Ha citato Crema: in effetti, nel film si percepisce – forse come non accadeva da un po’ – una fenomenale “estate italiana” fatta di sole, fiumi, campagne soleggiate e notti passate a ballare. Crede che questa ambientazione così ricercata possa essere stato uno dei punti di forza?
Senza dubbio. Guadagnino sembra agire a metà tra due tendenze contrapposte: mostrare una certa fedeltà storica, tangibile in ogni inquadratura, e la voglia di trasformare il contesto in mero sfondo alla storia dei due protagonisti.
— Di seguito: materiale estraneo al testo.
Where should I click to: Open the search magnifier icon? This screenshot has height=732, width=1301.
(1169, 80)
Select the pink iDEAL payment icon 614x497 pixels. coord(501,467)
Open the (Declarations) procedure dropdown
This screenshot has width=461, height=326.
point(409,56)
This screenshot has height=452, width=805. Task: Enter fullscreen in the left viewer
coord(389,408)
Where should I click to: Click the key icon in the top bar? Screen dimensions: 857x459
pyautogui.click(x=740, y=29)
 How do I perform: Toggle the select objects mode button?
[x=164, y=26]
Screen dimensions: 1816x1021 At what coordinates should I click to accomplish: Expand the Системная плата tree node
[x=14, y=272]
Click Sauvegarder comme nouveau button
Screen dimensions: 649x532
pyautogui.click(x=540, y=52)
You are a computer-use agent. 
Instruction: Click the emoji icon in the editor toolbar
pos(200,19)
Il risultato è che finisce per creare una sorta di non luogo che pare sospeso nel tempo e nello spazio, quasi fosse un periodo indefinibile, sognante e magico, esattamente come l’amore che provano l’uno per l’altro come Elio e Oliver.

A proposito… Lei ha visto da vicino il rapporto amoroso tra i protagonisti e ha collaborato alla resa finale. Può essere questo il più grande pregio del film?
Io credo di sì perché siamo riusciti, dopo intense sessioni di prove e agendo per tentativi, a raccontare il sentimento con la più grande normalità possibile, senza eccedere e senza retorica. Alla fine, va parecchio controcorrente rispetto alle altre storie sulle relazioni omosessuali proprio perché decide, fin da subito, di lasciar perdere certi luoghi comuni, alcuni poi di pessimo gusto. C’è così una narrazione sussurrata, lenta, silenziosa, che nasconde una sensibilità prima inedita e che ha qualcosa di fortemente universale. Non a caso, Chiamami col tuo nome non è un film sull’amore gay ma è un film sull’amore in generale.

Forse è anche per questo che lo script di James Ivory è stato premiato come miglior sceneggiatura non originale agli Oscar 2018…
Può essere. Sicuramente, si tratta di un grande adattamento, al limite della perfezione, del romanzo di Andrè Aciman. Ci vuole mestiere per trasformare un libro in un soggetto per il cinema e Ivory è in questo un maestro, uno dei migliori nel suo campo fin dagli anni 60′. Del resto, basta vederlo per rendersi conto che Chiamami col tuo nome ha nei dialoghi, nella sua struttura narrativa e delle sue suggestioni letterarie uno dei propri vanti.

Si parla di un possibile seguito e Guadagnino ha detto di aver già cominciato a parlare con Aciman per battere tutte le strade possibili. Lei che ne pensa?
Dipende. Luca ha confidato che, mentre finiva di girare, aveva la sensazione che i personaggi volessero ancora raccontare qualcosa, che non avessero finito di mostrarsi agli occhi della cinepresa. Credo che quando un autore ha quanto sentore sia doveroso continuare, ma il rischio di cadere in una trappola è comunque dietro l’angolo. In ogni caso, spero di essere contatta anche per il sequel!